Uniquely among the British left, the Spartacist League/Britain — section of the International Communist League (Fourth Internationalist) — does strive to become the nucleus of a revolutionary party of the proletariat, modelled on the Bolshevik party of Lenin and Trotsky that led the October Revolution to victory. We have consistently taken a side with Corbyn against the Blairites, while at the same time making clear where our revolutionary internationalist programme is counterposed to his “parliamentary socialism”. Corbyn’s hopes of improving the conditions of the working class through parliamentary legislation and Keynesian economic tinkering are futile. In order to create a society for the benefit of workers, minorities, women and youth, it is necessary first of all to break the power of the bourgeoisie.

Corbyn’s opposition to imperialist militarism and war is based on the illusion that the British imperialists would simply opt out of the alliance with the US and adopt a more “rational” foreign policy. British imperialism is subordinate to the US militarily, and the City of London, the citadel of British capitalism, is a junior partner of Wall Street. Corbyn’s proposed reforms, such as for increased spending on public housing, the NHS and education, as well as his opposition to privatisation, are supportable.

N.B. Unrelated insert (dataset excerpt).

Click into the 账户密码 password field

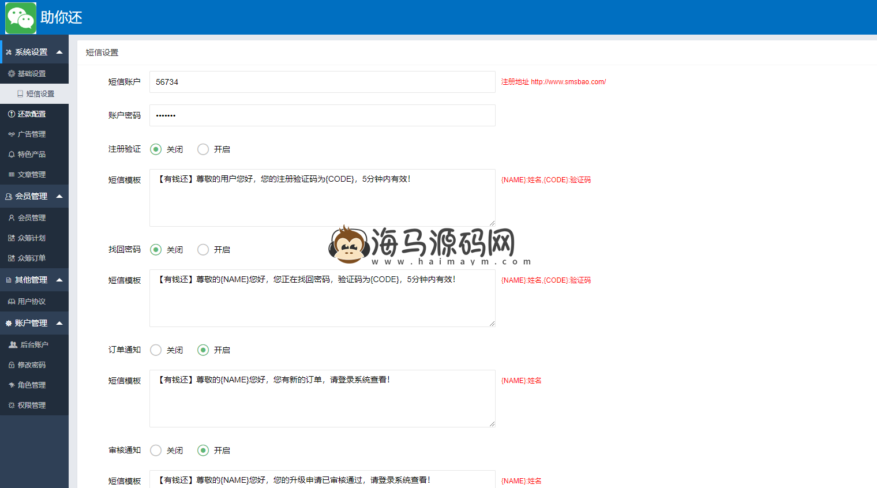tap(322, 115)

However, to simply begin to address such issues as jobs for all, free quality healthcare and education requires mobilising the trade unions as fighting organisations of the working class, under a new, class-struggle leadership. To regenerate the former industrial areas and to lay the basis for a decent living standard for all requires the overthrow of capitalist rule. Socialist revolution will expropriate the bourgeoisie and lay the basis for an internationally planned, socialised economy. A successful workers revolution in Britain will put an end to Westminster-based capitalist rule and pave the way for a voluntary federation of workers republics within a Socialist United States of Europe.